Loki's Production Designer Dishes On The Loki Hideout In The Void - Exclusive

With the release of the show's season finale, "Loki" fans have enjoyed quite a stunning journey, thanks in no small part to the incredible job the show's artists did in creating the unimaginable. Looper recently spoke with Kasra Farahani, production designer for "Loki." During our talk, we asked him about The Void; for those who need a recap, Farahani detailed it and his process for how he got there: "The idea behind that and the Void generally is that it's this hyper desolate place where you've been deleted from time, and you get to the TVA, and then you've been pruned even from the TVA that's sort of deleted twice, this is where you end up."

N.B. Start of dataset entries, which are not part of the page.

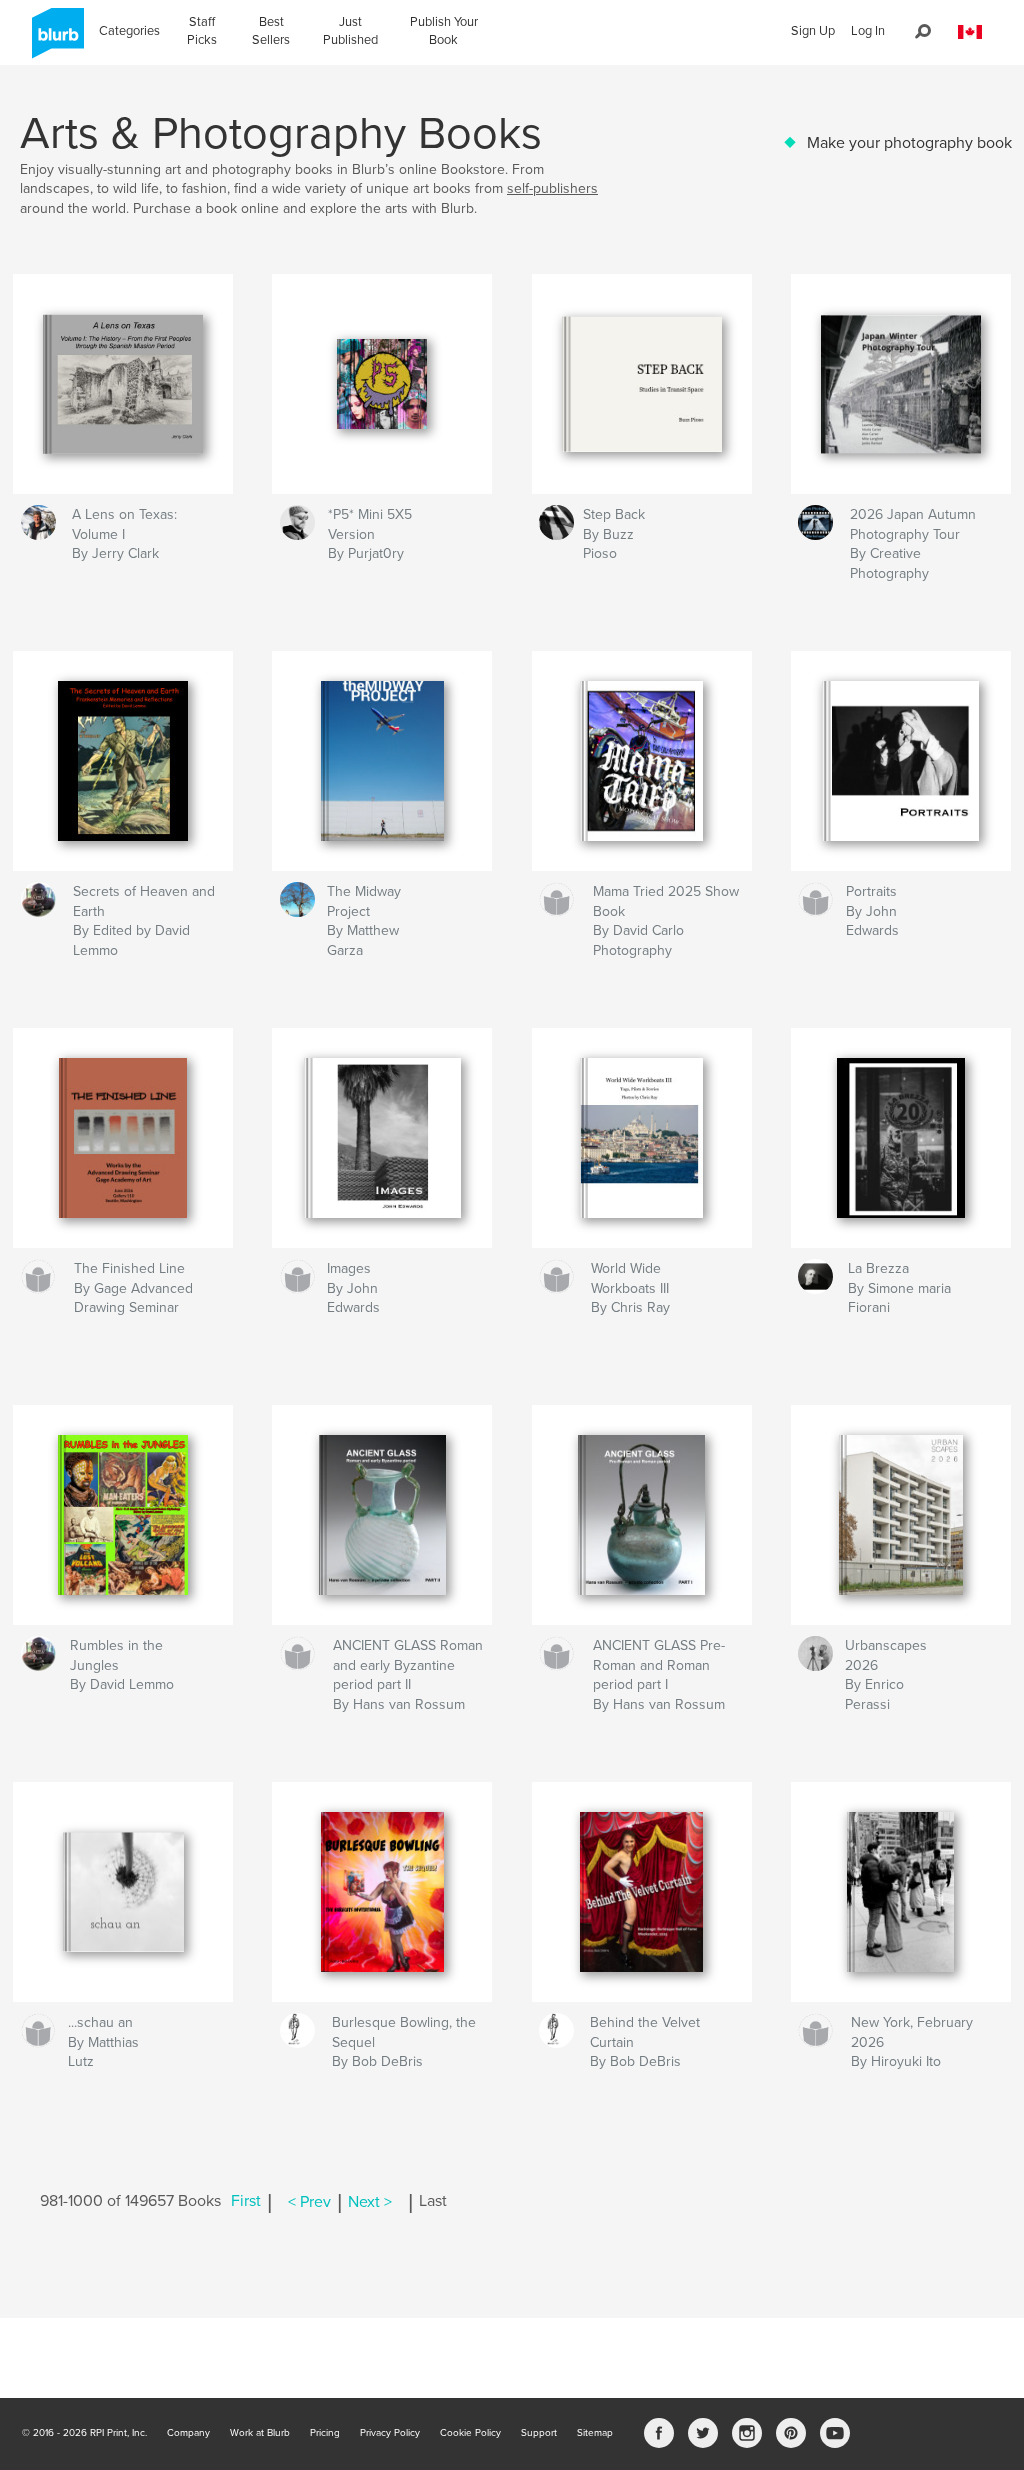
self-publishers (552, 188)
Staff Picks (202, 31)
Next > (370, 2202)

He also explained the actual physical construction of the Void set: "The Void was an entire stage build, and so that was a massive interior terrain that we built that had seven different iterations. We would bring in different elements to make it feel different, sometimes overnight. So for example, the giant heads were one iteration of it. The drive-in movie theater was a different iteration of it, where Sylvie wakes up. There was a version of it with the engine of the space craft that they walk past. There was a version of it where Loki first wakes up with the bus shelter and all that."

He also expanded on the most compelling part of the void: The Loki Hideout, also known as the Loki Palace or the Loki Lair.

Inside the Loki Lair

Producton designer Kasra Farahani revealed more on The Void set, specifically the Loki hideout: "So it was like a dumping ground of aberrant realities, and the Loki palace was one of those realities. Where it was this strange bowling alley that had been deleted at some point and next to it, there was maybe an alien reality. So you've got alien vines growing through the Loki palace, and on top of that, they dragged the Mall Santa throne from yet another reality and they brought it together. That set sort of represented the overall spirit of the void, which was this salad bar of discarded realities, colliding into each other."

He also highlighted an Easter egg in the Loki palace: "the Polybius machine is a cool non-MCU Easter egg that Kevin Wright, our creative producer, suggested." Polybius is one of the earliest and most notorious gaming legends, about a mysterious hypnotic arcade game that was analyzed by men in black. It's the exact sort of background detail that would be found in a reality dump like The Void.